__Exercise description__
Scan the entries for "agent". Every line that holds it is to be copied.

__Materials provided__
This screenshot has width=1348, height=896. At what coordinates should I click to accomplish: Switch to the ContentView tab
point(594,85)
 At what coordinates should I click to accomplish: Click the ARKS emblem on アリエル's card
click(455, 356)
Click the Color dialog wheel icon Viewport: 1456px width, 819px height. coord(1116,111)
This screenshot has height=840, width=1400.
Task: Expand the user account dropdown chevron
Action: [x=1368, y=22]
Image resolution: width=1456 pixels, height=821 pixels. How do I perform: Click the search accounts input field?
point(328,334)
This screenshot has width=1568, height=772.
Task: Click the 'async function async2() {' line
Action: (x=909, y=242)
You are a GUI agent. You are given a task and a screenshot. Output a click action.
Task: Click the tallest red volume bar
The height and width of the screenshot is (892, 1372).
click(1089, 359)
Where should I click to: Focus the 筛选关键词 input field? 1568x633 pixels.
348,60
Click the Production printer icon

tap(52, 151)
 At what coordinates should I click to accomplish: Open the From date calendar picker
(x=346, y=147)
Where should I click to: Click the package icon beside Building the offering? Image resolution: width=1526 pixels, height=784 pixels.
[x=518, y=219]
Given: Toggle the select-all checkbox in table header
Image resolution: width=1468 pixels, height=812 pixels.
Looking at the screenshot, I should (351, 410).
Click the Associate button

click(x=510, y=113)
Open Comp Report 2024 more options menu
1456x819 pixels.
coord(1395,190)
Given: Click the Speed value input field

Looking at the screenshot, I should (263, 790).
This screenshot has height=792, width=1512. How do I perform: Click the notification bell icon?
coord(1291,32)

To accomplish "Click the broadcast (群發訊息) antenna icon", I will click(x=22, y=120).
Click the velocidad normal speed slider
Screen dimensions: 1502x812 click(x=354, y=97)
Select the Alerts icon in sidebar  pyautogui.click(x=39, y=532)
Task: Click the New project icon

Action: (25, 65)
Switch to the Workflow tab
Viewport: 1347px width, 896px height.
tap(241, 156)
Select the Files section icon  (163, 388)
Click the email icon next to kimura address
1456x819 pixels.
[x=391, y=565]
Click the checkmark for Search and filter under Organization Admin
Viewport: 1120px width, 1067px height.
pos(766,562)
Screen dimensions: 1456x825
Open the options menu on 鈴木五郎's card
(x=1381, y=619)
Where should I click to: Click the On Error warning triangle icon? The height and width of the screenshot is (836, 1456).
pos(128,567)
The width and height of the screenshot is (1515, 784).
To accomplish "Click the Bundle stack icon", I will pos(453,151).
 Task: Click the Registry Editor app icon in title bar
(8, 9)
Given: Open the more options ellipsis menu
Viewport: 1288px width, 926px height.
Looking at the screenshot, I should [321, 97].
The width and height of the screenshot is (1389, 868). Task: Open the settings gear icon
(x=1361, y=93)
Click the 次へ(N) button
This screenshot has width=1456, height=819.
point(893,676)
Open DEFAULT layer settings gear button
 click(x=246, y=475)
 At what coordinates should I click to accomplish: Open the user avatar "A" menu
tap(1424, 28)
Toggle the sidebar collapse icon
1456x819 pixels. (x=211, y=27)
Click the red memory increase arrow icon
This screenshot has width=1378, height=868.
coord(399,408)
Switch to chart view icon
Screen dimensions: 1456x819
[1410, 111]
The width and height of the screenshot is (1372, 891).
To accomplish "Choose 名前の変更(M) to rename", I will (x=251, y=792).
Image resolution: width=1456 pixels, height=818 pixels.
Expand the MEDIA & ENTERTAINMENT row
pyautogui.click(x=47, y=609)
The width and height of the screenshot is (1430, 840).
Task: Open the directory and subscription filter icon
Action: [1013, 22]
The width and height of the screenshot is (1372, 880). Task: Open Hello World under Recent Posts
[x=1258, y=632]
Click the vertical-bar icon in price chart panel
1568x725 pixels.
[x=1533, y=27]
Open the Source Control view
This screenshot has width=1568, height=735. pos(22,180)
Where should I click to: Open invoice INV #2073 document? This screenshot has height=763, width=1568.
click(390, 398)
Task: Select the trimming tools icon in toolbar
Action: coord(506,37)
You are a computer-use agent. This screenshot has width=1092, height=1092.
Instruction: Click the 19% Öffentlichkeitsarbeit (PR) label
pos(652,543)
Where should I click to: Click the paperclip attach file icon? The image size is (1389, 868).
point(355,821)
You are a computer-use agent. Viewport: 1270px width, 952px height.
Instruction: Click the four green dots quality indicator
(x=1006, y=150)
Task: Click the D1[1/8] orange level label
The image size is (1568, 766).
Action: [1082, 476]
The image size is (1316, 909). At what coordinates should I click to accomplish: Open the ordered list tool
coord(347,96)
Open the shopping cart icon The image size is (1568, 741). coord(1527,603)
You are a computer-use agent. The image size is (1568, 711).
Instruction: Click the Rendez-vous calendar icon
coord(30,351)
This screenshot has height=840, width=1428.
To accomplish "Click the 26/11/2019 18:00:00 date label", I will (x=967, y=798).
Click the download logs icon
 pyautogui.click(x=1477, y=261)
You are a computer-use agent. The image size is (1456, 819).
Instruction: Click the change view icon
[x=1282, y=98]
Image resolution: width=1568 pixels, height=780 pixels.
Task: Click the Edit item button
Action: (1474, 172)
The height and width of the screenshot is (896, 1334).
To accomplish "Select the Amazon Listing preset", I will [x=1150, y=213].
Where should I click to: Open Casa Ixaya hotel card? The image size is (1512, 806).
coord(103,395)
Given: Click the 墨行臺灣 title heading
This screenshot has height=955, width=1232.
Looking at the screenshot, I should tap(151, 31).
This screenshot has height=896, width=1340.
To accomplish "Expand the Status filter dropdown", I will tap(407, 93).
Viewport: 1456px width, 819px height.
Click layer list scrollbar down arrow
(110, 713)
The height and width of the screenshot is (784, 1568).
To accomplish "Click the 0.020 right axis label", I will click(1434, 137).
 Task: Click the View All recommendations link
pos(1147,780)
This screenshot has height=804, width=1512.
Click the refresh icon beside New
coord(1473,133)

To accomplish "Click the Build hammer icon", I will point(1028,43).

__Solution for this exercise__
You are a GUI agent. You are given a task and a screenshot. Output a click action.
You are a computer-use agent. This screenshot has width=1092, height=1092.
You are a computer-use agent. Viewport: 1270px width, 952px height.
You are a computer-use agent. The image size is (1568, 711).
You are a computer-use agent. The image size is (1456, 819).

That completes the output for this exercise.